娘から再婚すると聞いた際には、娘の年齢的にも再婚することはないと思っていたので大変驚いたが、結婚した相手が娘の大学時代に交際していた相手(栗山氏:仮名)であり、その当時に何度か会ったことがあったためさらに驚いた。

栗山氏の話を聞くと、大学卒業後一般の企業に就職したが、その後一念発起し資格を取得したとのことであった。仕事に邁進するあまり婚期を逃してしまい、自らも「この年で結婚することになるとは思いませんでした」と当時と変わらない好印象のままであった。

また、栗山氏はもともと独身でいるつもりでいたようであり、将来必要となる資金などは計画的に貯金をしてきたそうだ。

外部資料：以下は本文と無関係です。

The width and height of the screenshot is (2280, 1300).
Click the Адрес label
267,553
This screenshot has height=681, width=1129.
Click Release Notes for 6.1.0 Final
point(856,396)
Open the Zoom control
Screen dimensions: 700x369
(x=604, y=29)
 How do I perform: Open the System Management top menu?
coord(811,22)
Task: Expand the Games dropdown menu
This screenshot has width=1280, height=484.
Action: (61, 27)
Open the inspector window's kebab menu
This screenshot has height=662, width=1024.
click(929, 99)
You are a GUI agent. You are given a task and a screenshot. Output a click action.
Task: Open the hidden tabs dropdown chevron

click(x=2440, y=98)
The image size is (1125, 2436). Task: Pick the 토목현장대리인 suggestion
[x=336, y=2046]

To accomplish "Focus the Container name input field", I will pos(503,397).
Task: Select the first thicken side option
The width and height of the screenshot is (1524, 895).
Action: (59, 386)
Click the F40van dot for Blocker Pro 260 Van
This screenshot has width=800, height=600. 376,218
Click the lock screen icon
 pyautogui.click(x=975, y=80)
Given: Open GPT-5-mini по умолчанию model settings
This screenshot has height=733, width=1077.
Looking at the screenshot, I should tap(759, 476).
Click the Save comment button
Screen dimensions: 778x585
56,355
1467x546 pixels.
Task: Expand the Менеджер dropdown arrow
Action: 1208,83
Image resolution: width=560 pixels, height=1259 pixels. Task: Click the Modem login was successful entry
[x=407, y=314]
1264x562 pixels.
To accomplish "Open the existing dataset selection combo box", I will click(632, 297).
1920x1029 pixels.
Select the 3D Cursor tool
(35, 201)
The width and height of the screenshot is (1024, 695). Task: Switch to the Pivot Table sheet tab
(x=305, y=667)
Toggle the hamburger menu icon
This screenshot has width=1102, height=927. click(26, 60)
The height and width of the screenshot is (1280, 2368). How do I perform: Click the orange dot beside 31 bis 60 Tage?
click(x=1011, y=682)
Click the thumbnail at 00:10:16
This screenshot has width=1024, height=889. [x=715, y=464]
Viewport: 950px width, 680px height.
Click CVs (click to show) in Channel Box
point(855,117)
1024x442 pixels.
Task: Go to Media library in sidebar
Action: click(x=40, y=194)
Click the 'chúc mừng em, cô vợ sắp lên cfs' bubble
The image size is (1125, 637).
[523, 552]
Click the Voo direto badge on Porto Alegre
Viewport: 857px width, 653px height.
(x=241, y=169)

最近、息子がしきりに銀行の支店長らと自宅で打合せをしている。夫の相続のときも、息子主体で取り決めをしており「お母さんはハンコとサインだけすればよい」と強引に押し切られてしまった。

最近も、孫(息子の長男)との養子縁組をするようにとのことで書類にサインをさせようとしたが、調子が悪いように装いサインはしなかった。

正直にいえば、息子とその妻に対してはあまりよく思っていない。昔から、自分たちが主体であり親はそれをサポートするものだとの態度が明らかである。

一生懸命に孫の面倒を見ているときもそれが「やって当たり前」かのようであり、感謝の言葉を伝えられることもなかった。取引銀行も息子の顔色ばかりを伺っており私や娘の意向については聞くそぶりも見られない。

最近では娘の献身的なサポートに報いるために資金面で援助を行っているが、取引銀行の口座から出金を行っていると下手すれば息子にも筒抜けになりかねないと思い、不動産の賃料入金口座はそのまま残したが、それ以外のほかの口座についてはすべて解約し別の銀行へ預け替えた。

銀行が慌てて連絡をしてきたが「こちらの都合なので」と一方的に電話を切った。

先日、息子が残高の減少に気付いたようで理由を聞いてきたが、素直に娘のために使っていると伝えた。「私はあなたより娘のほうが大切だ」と明確に伝えるために。また、可能であれば生前に自分のお金はすべて娘に渡していきたい。

いまの気持ちとしては、息子と共有になっている不動産は息子に承継させようと思うが、持っている預金と千江子の単独所有の不動産は娘に承継させるつもりである。

最近では、弁護士事務所に通い公正証書遺言の準備を進めている。意思能力の点で、後々息子から異議を申し立てられる可能性にも備え、医師から意思能力に問題がない旨の証明書(診断書)を受領した。息子が自分のことを一方的に認知症と決めつけてきているためだ。

来週には弁護士と公証役場に行く予定であり、これで安心して娘に承継することができる。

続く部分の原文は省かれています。